As conclusões deste estudo, no entanto, não permitem calcular o número potencial de presos que poderão ser libertados caso o STF adote parâmetros para diferenciar tráfico e consumo, pois nem todos os réus processados por tráfico de drogas são condenados a pena fechada ou semi-penal. regime aberto, explicou à BBC News Brasil a coordenadora da pesquisa, Milena Karla Soares.
Soares destaca que um elemento que dificulta essas análises é a falta de padronização no registro das quantidades apreendidas em processos penais.

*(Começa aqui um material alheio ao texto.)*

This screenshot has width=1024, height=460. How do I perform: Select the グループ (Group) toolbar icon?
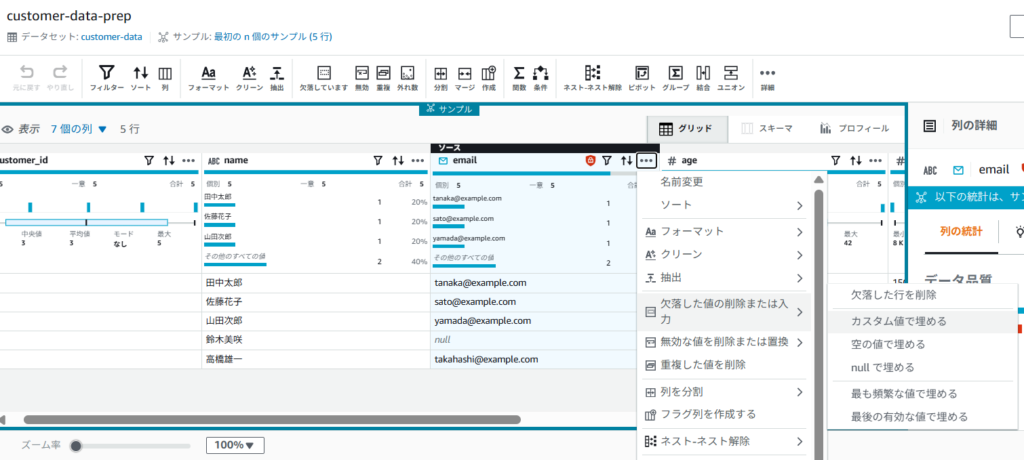pos(675,77)
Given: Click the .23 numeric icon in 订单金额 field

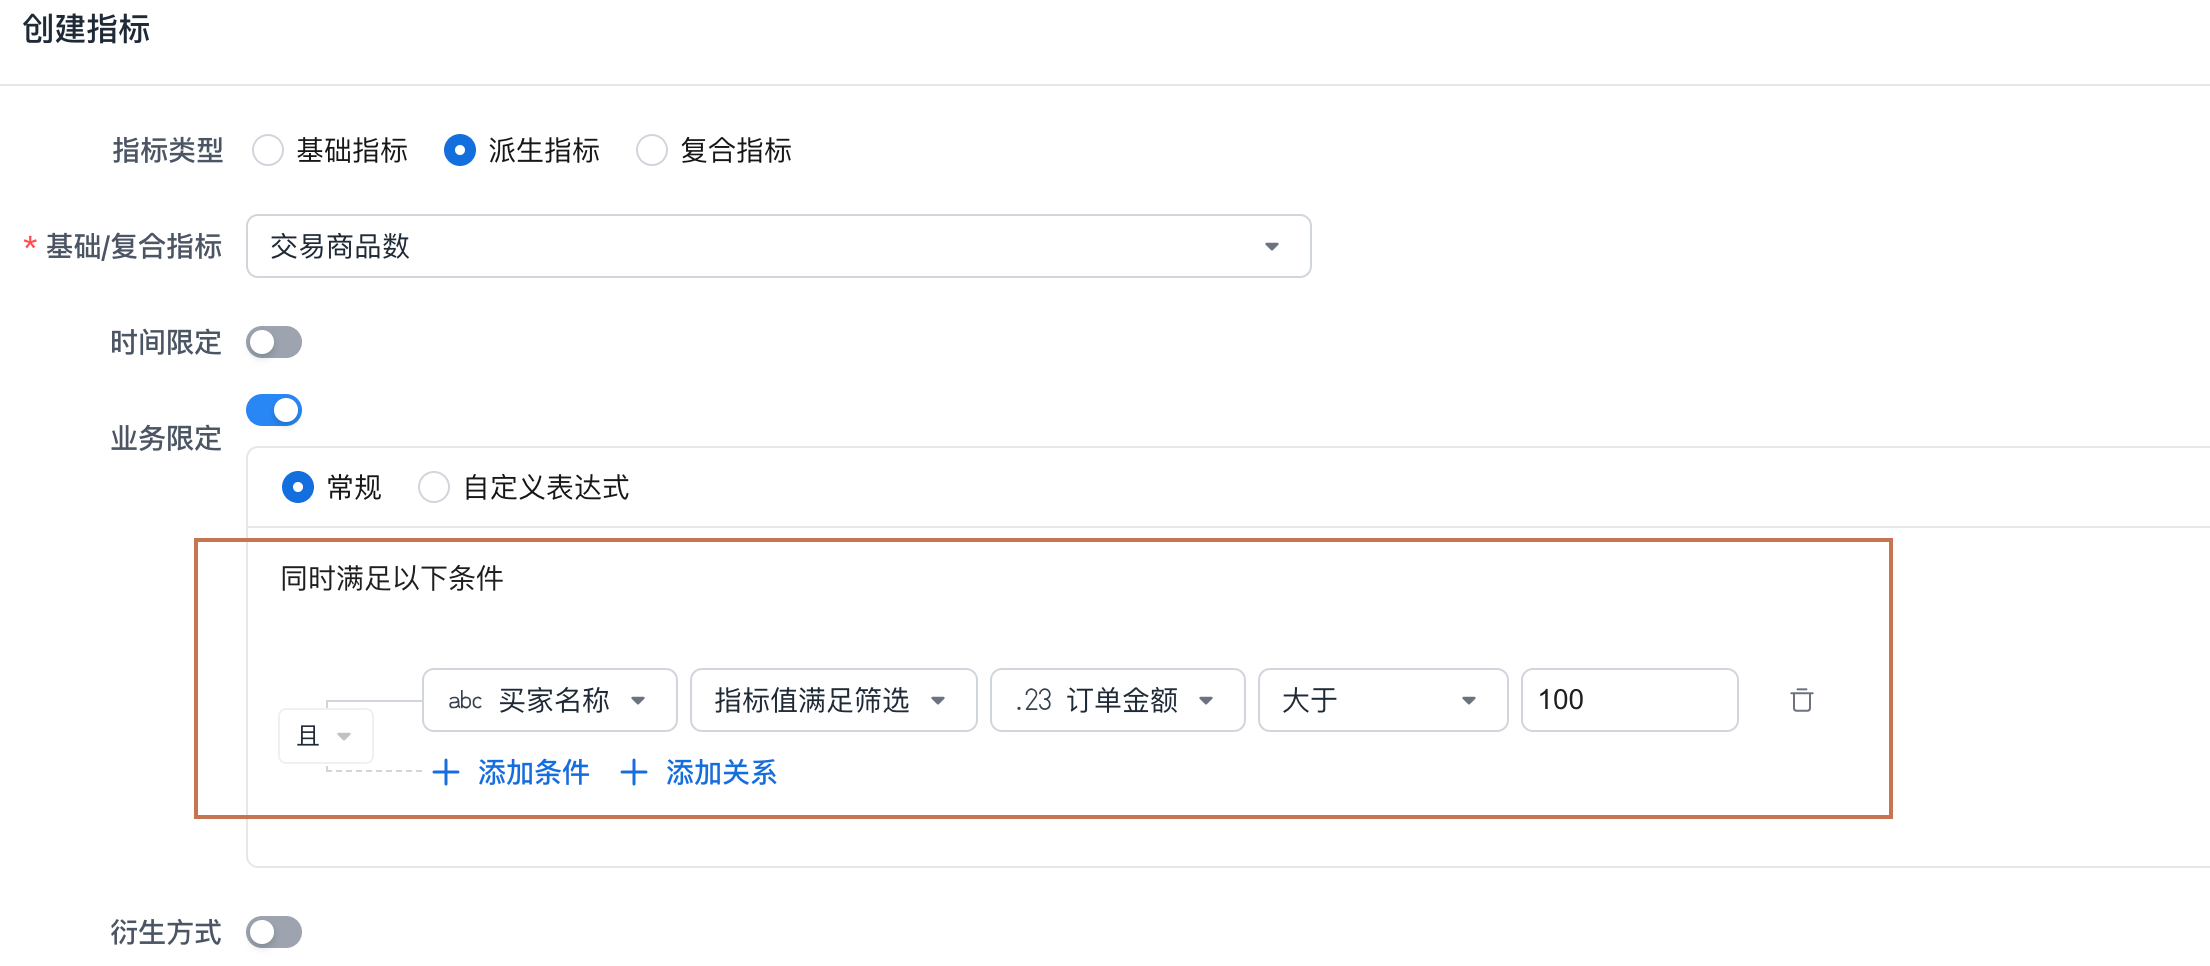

Para identificar as quantidades apreendidas de cada réu, a equipe do Ipea pesquisou diversos documentos processuais, como laudos periciais, denúncias do Ministério Público e sentenças de juízes. Foi então seleccionada “a melhor informação disponível” destes vários documentos, em cada caso, para a realização do estudo.
Portanto, uma das recomendações da pesquisa é “o estabelecimento de um protocolo nacional para padronização de informações sobre natureza e quantidade de drogas em processos criminais”.
Entenda melhor o que foi julgado
O acórdão do STF analisou recurso extraordinário de repercussão geral. Ou seja, a decisão tomada pelos ministros aplica-se a todos os processos judiciais semelhantes.
A discussão girou em torno do artigo 28 da Lei de Drogas, que estabelece que é crime adquirir, cultivar, armazenar ou transportar drogas para consumo pessoal.
O recurso foi interposto pela Defensoria Pública de São Paulo em favor de um réu flagrado com três gramas de maconha na prisão e condenado a serviços comunitários.
A Defensoria argumentou que a lei viola o direito à liberdade, à privacidade e à automutilação (direito do indivíduo de praticar ações que prejudiquem apenas a si mesmo), garantido pela Constituição Federal.
Alguns ministros como Gilmar Mendes e Toffoli chegaram a defender a descriminalização do porte para consumo de todos os tipos de drogas, mas a maioria dos ministros preferiu restringir a decisão à maconha, que era o caso específico em julgamento.